_Listed records_:
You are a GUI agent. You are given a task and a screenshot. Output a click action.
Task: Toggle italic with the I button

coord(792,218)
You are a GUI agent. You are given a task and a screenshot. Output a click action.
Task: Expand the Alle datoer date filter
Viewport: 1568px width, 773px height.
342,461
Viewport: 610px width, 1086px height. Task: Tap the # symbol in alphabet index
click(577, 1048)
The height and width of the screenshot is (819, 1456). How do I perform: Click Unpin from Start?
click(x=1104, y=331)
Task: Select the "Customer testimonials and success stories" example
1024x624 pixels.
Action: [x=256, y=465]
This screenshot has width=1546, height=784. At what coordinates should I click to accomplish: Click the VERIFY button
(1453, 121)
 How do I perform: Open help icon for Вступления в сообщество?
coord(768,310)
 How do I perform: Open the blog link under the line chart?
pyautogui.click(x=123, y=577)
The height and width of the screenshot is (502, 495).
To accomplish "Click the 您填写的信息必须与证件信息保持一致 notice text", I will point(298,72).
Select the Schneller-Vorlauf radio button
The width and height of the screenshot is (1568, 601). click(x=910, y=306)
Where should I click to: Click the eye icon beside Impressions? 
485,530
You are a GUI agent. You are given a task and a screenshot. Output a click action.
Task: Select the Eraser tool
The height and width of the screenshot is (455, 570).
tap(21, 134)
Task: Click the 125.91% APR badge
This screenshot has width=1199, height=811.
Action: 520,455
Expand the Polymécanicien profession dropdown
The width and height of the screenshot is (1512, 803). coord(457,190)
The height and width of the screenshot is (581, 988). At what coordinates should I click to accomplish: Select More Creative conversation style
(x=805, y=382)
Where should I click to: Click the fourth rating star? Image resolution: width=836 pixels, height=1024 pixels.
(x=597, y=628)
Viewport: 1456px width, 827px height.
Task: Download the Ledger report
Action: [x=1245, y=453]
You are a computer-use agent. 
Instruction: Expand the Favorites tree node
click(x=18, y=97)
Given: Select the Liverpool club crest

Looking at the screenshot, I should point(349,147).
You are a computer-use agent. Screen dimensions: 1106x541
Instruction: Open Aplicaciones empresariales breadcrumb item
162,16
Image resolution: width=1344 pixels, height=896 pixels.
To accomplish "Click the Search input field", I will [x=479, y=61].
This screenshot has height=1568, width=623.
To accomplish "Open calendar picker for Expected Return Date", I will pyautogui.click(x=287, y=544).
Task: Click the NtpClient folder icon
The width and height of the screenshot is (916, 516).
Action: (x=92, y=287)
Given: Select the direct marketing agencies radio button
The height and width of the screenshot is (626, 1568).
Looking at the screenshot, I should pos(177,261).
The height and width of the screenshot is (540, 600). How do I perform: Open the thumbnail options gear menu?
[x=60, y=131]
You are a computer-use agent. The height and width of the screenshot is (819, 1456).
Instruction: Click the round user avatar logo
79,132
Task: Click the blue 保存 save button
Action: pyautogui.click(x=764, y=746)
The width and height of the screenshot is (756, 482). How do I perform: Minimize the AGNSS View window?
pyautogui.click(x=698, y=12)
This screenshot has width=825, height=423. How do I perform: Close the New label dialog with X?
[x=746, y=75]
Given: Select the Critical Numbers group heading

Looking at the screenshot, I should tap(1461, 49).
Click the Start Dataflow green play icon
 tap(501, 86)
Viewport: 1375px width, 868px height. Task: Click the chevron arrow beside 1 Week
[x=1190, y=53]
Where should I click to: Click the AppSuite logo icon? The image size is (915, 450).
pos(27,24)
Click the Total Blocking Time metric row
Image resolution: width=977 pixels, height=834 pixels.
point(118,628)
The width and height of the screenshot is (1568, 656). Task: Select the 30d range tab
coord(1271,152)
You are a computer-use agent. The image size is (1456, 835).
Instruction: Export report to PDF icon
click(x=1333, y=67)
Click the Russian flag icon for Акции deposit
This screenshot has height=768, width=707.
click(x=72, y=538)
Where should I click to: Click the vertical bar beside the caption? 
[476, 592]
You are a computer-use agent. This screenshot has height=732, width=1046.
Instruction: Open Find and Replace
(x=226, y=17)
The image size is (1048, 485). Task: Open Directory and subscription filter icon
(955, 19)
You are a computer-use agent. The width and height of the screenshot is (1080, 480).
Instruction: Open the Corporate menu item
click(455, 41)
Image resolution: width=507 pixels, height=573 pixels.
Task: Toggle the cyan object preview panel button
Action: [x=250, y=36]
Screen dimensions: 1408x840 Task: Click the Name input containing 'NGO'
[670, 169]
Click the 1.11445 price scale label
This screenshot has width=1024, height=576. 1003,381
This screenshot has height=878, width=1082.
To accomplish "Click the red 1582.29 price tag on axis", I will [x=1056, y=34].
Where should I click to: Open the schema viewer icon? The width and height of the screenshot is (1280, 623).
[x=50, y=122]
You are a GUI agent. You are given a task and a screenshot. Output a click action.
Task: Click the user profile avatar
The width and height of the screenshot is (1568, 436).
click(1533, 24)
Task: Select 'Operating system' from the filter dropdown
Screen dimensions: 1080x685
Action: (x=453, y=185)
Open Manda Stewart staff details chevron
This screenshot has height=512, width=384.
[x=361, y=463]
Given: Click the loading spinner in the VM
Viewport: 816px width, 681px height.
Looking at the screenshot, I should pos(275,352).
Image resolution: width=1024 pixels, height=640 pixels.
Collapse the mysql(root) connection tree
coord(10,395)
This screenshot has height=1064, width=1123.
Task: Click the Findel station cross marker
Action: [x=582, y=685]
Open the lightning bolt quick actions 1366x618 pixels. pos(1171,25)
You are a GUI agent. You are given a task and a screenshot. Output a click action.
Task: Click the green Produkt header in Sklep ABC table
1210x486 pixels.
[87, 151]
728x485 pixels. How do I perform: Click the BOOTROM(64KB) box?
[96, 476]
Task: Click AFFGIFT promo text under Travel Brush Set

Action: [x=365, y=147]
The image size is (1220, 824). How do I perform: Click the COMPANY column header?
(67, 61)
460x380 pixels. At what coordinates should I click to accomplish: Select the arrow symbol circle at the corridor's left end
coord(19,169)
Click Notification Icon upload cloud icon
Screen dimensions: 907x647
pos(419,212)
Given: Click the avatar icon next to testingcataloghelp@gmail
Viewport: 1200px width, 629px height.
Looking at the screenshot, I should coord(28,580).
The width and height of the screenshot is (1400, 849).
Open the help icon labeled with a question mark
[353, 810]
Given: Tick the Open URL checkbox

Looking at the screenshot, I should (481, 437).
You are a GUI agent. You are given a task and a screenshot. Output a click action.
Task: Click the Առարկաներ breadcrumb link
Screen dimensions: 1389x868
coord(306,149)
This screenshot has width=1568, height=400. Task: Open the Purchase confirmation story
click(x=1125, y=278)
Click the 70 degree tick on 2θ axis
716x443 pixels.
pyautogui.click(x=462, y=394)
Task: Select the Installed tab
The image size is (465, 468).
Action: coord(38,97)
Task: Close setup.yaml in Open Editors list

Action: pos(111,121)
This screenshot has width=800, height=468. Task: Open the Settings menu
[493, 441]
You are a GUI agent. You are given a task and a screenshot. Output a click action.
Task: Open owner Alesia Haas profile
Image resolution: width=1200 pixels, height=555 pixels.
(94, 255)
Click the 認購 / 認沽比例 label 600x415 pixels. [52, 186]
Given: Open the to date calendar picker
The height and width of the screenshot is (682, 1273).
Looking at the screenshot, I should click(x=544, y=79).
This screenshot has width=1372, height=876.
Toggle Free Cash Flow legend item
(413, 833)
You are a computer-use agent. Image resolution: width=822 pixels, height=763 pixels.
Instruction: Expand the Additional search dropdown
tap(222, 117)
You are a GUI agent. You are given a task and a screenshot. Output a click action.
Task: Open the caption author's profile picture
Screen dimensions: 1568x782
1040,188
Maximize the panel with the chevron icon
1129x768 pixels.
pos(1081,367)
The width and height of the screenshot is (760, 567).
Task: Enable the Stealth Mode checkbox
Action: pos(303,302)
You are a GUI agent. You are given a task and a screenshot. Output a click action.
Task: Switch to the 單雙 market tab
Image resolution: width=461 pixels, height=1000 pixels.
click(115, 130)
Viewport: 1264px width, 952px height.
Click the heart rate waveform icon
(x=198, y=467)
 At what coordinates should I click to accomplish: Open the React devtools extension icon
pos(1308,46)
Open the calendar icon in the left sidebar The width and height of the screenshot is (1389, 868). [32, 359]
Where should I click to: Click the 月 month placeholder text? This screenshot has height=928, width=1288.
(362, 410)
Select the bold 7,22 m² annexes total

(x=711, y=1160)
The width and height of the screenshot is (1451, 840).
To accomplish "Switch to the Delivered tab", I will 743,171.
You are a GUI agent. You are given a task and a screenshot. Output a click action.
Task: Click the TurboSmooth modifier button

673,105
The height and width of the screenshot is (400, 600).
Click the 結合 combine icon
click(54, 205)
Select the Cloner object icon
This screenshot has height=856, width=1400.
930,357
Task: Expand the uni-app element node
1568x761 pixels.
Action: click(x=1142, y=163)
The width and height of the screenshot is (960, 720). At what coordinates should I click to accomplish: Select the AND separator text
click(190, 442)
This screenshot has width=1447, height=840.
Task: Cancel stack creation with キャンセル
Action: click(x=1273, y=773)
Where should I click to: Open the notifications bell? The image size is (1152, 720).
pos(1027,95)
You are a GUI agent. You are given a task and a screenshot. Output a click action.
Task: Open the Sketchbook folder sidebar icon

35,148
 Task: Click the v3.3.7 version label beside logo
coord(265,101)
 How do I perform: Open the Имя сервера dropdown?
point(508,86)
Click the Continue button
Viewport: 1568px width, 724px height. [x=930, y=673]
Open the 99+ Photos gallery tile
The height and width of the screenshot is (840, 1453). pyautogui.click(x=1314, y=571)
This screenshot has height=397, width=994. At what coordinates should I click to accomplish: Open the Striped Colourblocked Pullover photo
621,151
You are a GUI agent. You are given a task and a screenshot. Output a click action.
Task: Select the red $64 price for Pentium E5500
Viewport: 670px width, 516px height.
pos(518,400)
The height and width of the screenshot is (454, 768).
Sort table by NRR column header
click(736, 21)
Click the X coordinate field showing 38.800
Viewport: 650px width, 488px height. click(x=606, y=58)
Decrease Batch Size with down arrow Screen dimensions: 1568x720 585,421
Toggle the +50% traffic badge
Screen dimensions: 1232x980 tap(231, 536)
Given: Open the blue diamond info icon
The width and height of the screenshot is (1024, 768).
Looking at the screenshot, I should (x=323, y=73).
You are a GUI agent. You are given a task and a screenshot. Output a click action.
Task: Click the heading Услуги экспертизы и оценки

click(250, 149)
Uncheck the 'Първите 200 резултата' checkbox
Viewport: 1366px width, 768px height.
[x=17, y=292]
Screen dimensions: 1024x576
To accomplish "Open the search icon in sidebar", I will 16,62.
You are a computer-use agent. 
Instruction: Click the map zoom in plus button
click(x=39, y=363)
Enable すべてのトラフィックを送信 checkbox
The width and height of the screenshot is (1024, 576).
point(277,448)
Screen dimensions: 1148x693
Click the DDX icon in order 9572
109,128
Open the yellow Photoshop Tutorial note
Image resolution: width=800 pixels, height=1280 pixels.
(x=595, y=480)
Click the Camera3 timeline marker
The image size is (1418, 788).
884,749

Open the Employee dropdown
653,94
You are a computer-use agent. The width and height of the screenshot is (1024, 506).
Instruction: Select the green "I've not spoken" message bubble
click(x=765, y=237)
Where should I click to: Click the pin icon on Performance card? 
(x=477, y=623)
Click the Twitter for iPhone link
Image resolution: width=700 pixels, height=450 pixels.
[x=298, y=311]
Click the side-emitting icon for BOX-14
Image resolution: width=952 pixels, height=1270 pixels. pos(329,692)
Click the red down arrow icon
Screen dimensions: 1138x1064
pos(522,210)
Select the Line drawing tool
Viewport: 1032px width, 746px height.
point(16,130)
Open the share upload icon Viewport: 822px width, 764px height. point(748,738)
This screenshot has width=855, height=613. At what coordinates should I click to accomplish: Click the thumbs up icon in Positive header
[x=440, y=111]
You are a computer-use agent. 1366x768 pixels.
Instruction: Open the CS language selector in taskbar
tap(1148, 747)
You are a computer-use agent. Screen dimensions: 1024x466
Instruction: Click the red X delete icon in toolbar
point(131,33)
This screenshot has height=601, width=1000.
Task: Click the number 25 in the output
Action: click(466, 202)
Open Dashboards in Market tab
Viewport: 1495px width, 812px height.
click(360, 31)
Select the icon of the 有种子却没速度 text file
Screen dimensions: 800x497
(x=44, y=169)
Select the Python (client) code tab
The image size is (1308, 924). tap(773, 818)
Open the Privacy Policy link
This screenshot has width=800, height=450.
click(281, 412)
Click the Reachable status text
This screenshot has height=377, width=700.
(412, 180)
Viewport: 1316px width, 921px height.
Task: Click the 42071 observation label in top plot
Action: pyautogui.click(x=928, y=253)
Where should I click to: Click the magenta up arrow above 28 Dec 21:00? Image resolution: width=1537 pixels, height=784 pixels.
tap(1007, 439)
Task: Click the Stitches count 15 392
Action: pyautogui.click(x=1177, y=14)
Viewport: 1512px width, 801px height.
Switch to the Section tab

_Exercise goal_: Copy out the items word for word, starting with the line containing "Viewport: 1512px width, 801px height." and going on through the last line of the items.

_Output for this exercise_:
Viewport: 1512px width, 801px height.
Switch to the Section tab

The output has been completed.